■ **Required actions**:
1. According to the passage on deferred action, for how long is deferred action granted to those who meet the criteria?
2. Reproduce the passage on deferred action word for word, from "1. Came to the" to "the age of 30.".
3. For each statement, say yes or no to whether it agrees with the passage on deferred action, and quote the exact words that decide it. (a) A person must have come to the U.S. under the age of sixteen to meet the criteria. (b) Entering the United States without permission is a crime that can be prosecuted the first time. (c) Children present in the United States have a constitutional right to an education regardless of their immigration status.

■ **Source extract**:
•••••

Effective immediately, certain young people who were brought to the United States through no fault of their own as young children, do not present a risk to national security or public safety, and meet several key criteria will be considered for relief from deportation or from entering into deportation proceedings.  Those who can demonstrate that they can meet the criteria will be eligible to receive deferred action for a period of two years, subject to renewal, and will be eligible to apply for work authorization.

 

Individuals who meet the following criteria may have their situations reviewed on a case-by-case basis.

  1. Came to the U.S. under the age of sixteen;
  2. Have continuously resided in the U.S. for at least five years preceding June 15, 2012 and were present in the U.S. on June 15, 2012;
  3. Are currently in school, have graduated from high school, have obtained a general education development certificate, or are honorably discharged veterans of the Coast Guard or Armed Forces of the United States;
  4. Have not been convicted of a felony offense, a significant misdemeanor offense, multiple misdemeanor offenses, or otherwise pose a threat to national security or public safety;
  5. Are not above the age of 30.

Immunity for Younger Immigrants:  The Meaning

Over the past 30 some years, millions of undocumented immigrants entered the United States searching for a better life.  Entering the United States without permission is not a crime and one cannot be prosecuted; at least the first time around.  However, it is certainly a violation of U.S. immigration policy.  Most of the undocumented immigrants are hardworking people looking for a better opportunity for either themselves or their children.  In cases where parents bring children, especially under the age of 16, the children generally have no say in whether they come or not.  Generally, children follow the direction of their parents. 

 

Children that are present in the United States have a constitutional right to an education regardless of their immigration status.  As children grow from infancy into adulthood, there are virtually no differences between undocumented children and U.S. citizens.  These children were raised in the U.S., educated in the U.S., and grew into adults seeking to contribute to society.  They graduate from high school and either seek employment or a higher education.  However, these situations create a multitude of problems since the children have no right to work, no Social Security numbers, no driver’s licenses, and spend their days looking over their shoulder.

•••••

■ **Data section**:
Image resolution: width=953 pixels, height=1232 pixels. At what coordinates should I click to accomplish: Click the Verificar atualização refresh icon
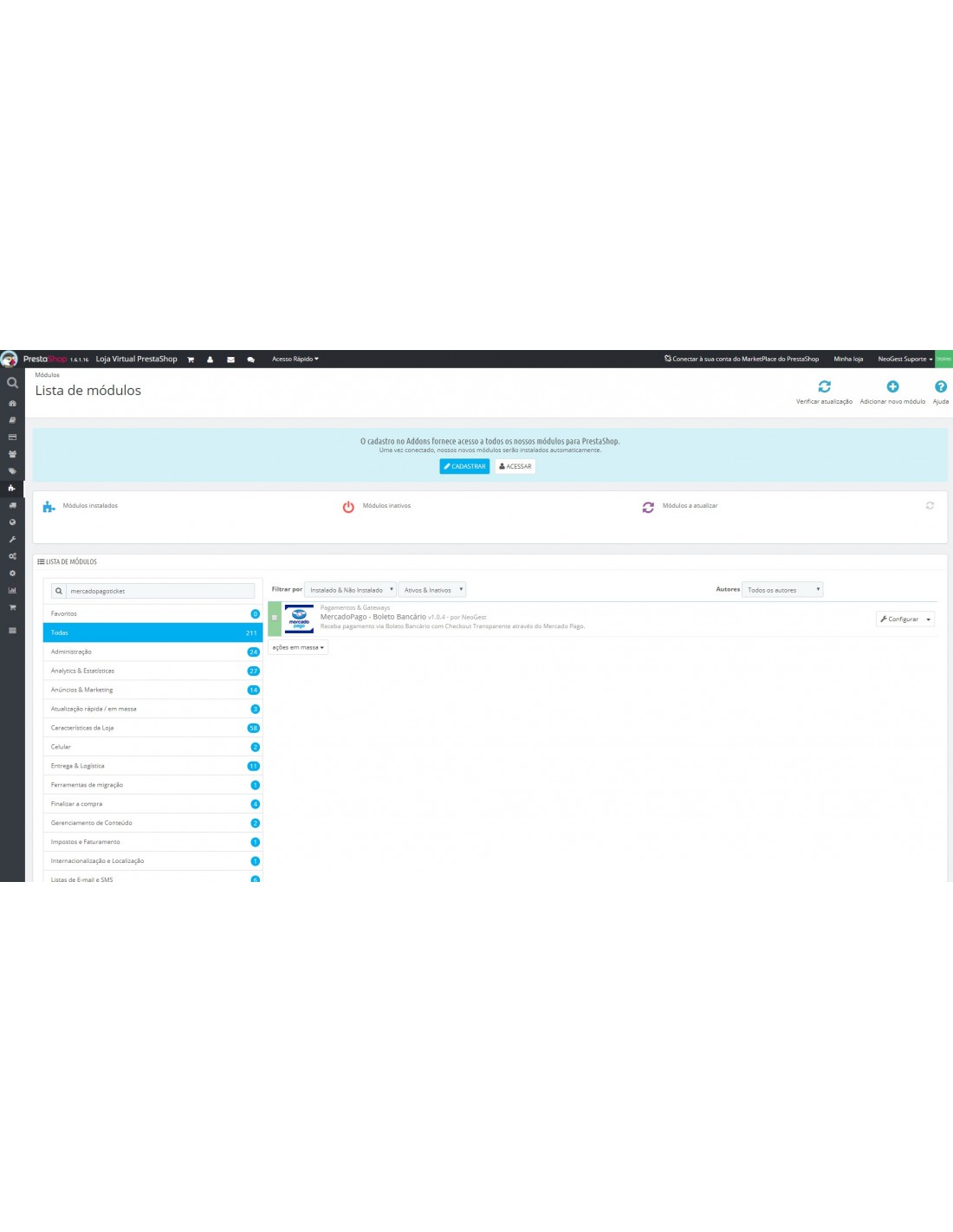tap(824, 387)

•••••

■ **Complete answers**:
1. For a period of two years, subject to renewal.

2.
1. Came to the U.S. under the age of sixteen;
  2. Have continuously resided in the U.S. for at least five years preceding June 15, 2012 and were present in the U.S. on June 15, 2012;
  3. Are currently in school, have graduated from high school, have obtained a general education development certificate, or are honorably discharged veterans of the Coast Guard or Armed Forces of the United States;
  4. Have not been convicted of a felony offense, a significant misdemeanor offense, multiple misdemeanor offenses, or otherwise pose a threat to national security or public safety;
  5. Are not above the age of 30.

3.
(a) Yes: "Came to the U.S. under the age of sixteen"
(b) No: "Entering the United States without permission is not a crime and one cannot be prosecuted; at least the first time around."
(c) Yes: "Children that are present in the United States have a constitutional right to an education regardless of their immigration status."